:: EXERCISE DATA
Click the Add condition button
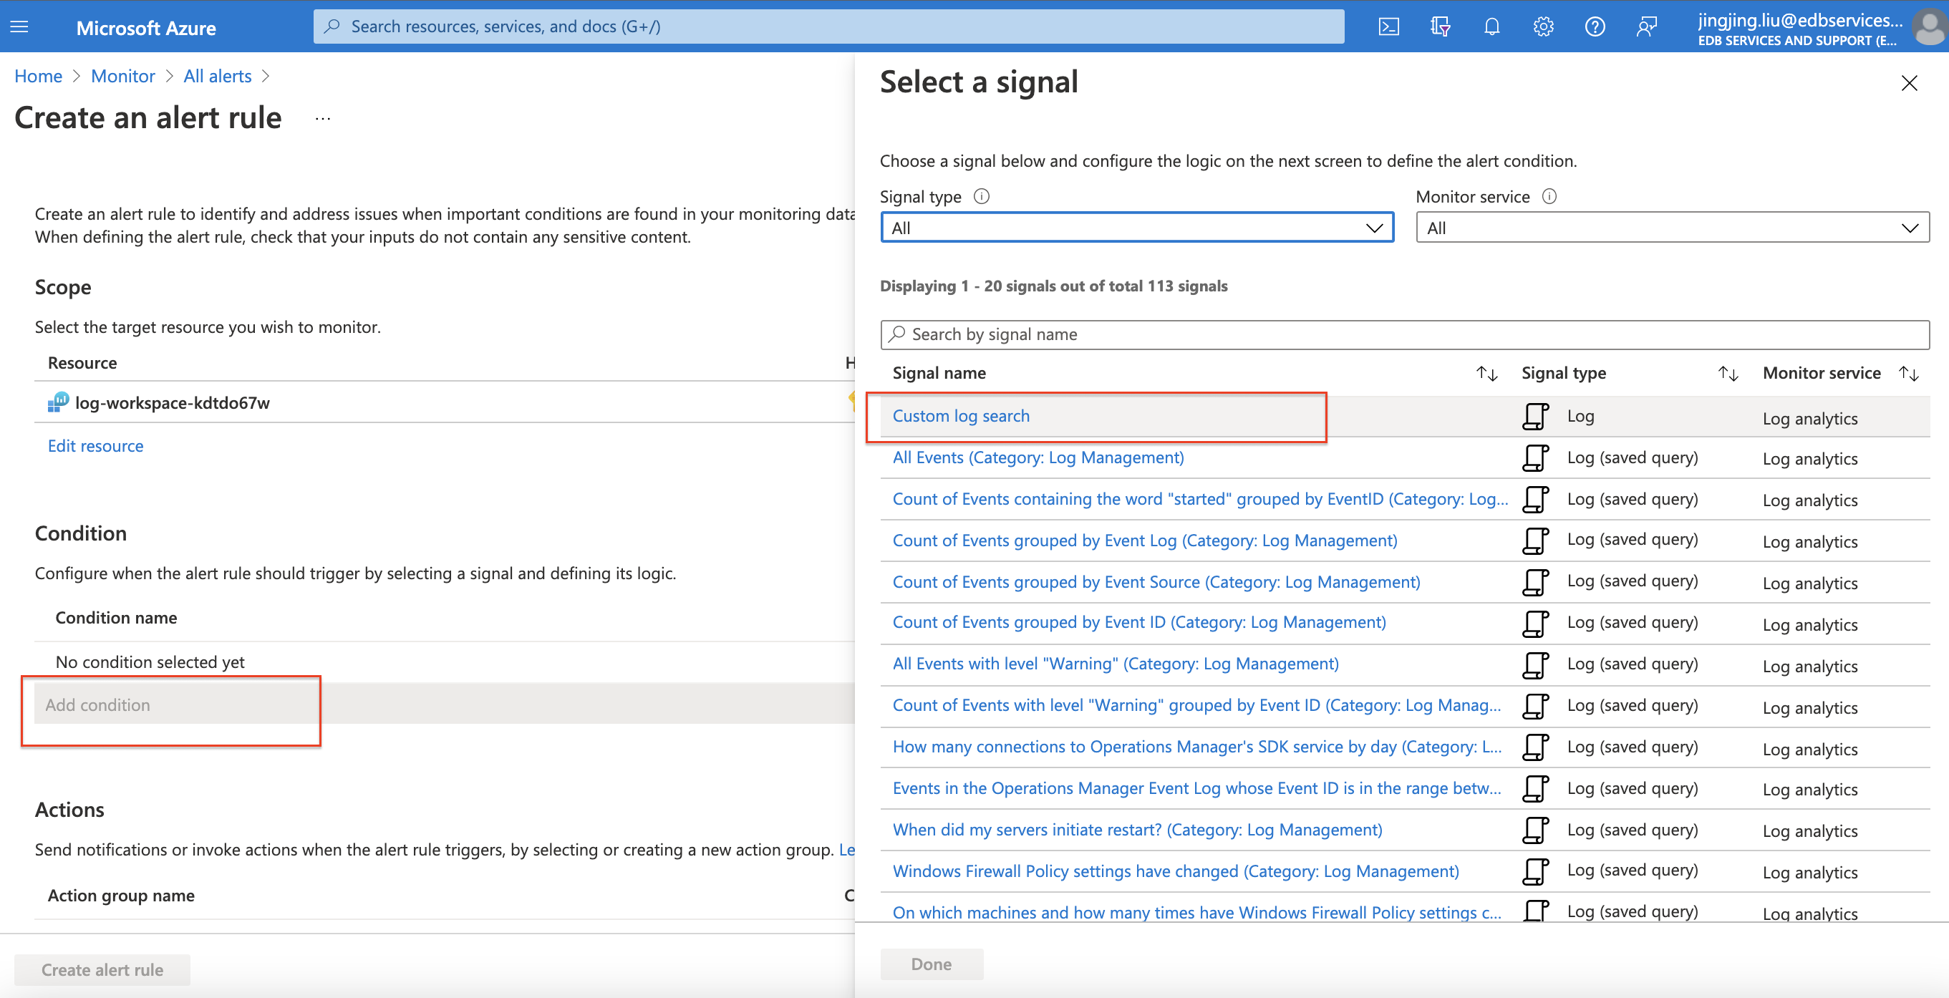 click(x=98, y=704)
::::
:: EXERCISE DATA
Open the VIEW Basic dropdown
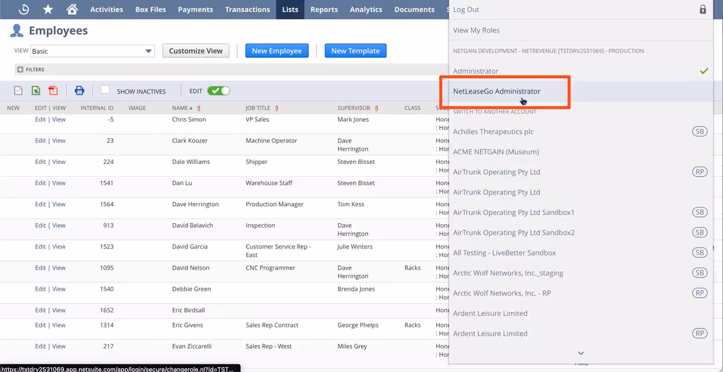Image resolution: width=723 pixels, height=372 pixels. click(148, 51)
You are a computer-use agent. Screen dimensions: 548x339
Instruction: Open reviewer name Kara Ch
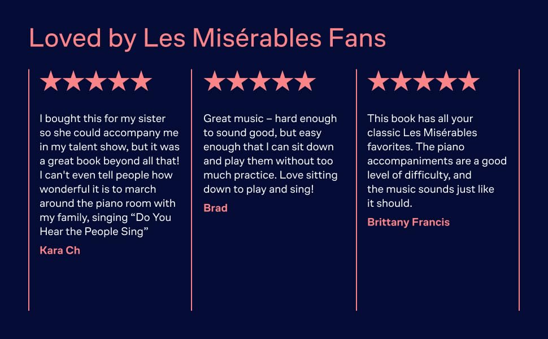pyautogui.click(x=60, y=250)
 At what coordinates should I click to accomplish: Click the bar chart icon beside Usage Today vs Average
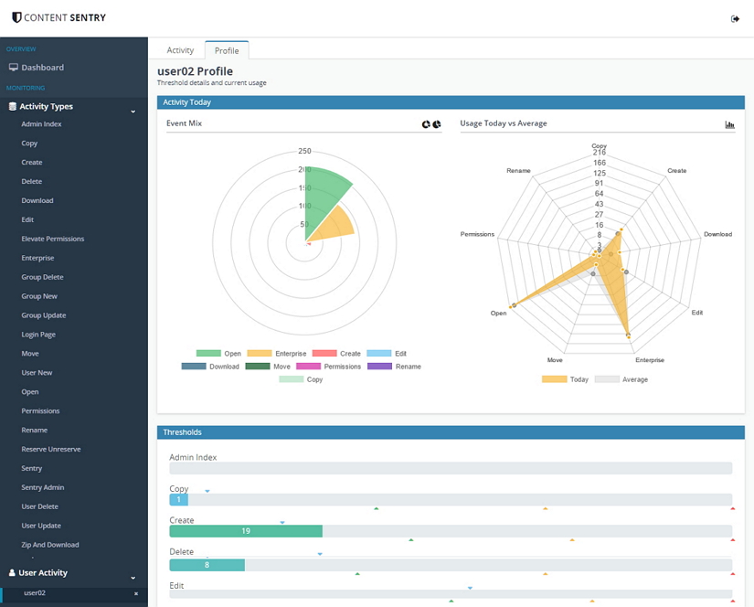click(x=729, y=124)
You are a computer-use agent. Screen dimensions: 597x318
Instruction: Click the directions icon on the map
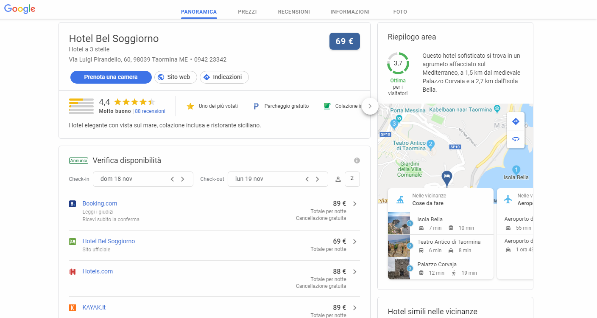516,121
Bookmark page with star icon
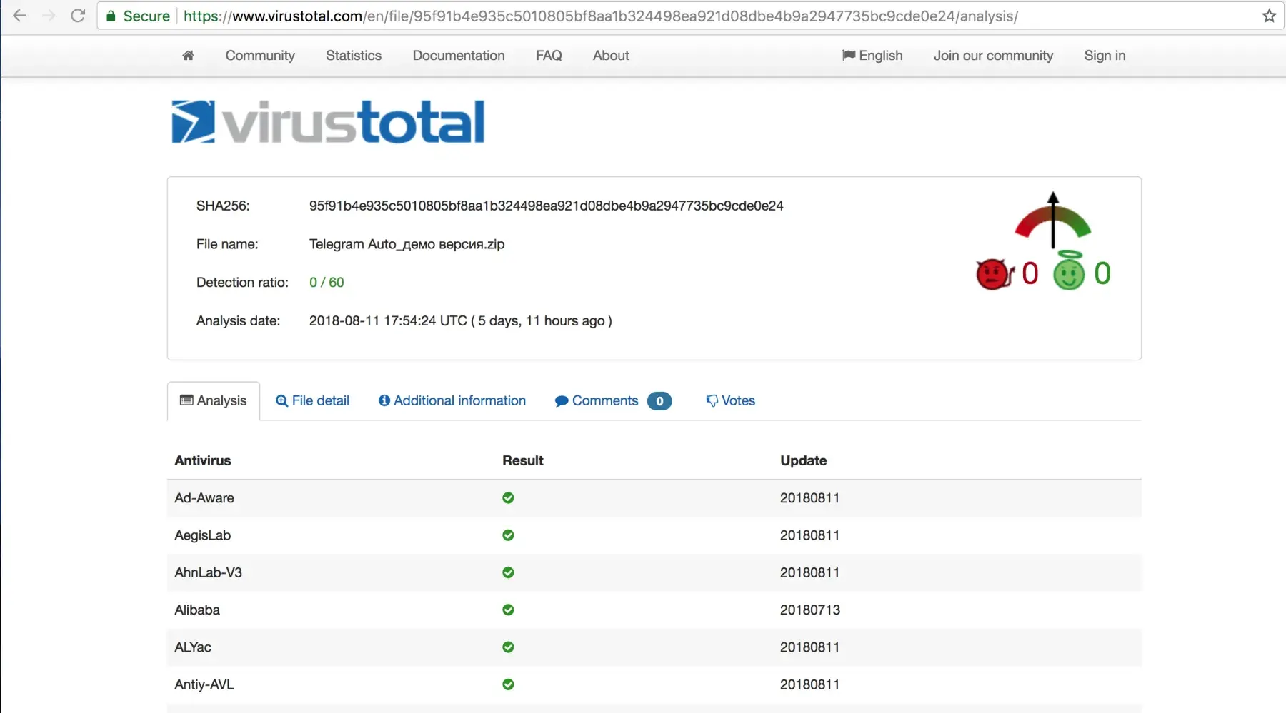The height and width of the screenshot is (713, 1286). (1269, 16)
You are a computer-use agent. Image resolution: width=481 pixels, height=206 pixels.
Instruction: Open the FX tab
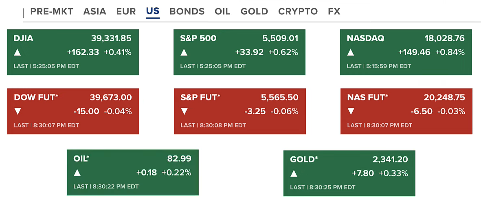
::::
- [TASK TO COMPLETE]:
Copy the entries above exactly, but only the stretch from the line containing "Open the VIEW Basic dropdown" through the line containing "Instruction: Open the FX tab". Keep both end lines; drop the pictures.

- [TASK RESPONSE]:
Open the VIEW Basic dropdown
Image resolution: width=723 pixels, height=372 pixels. click(148, 51)
You are a computer-use agent. Screen dimensions: 548x339
Instruction: Open reviewer name Kara Ch
pyautogui.click(x=60, y=250)
 At what coordinates should I click to accomplish: Click the bar chart icon beside Usage Today vs Average
click(x=729, y=124)
You are a computer-use agent. Screen dimensions: 597x318
Instruction: Click the directions icon on the map
516,121
Bookmark page with star icon
The height and width of the screenshot is (713, 1286). (1269, 16)
You are a computer-use agent. Image resolution: width=481 pixels, height=206 pixels.
Instruction: Open the FX tab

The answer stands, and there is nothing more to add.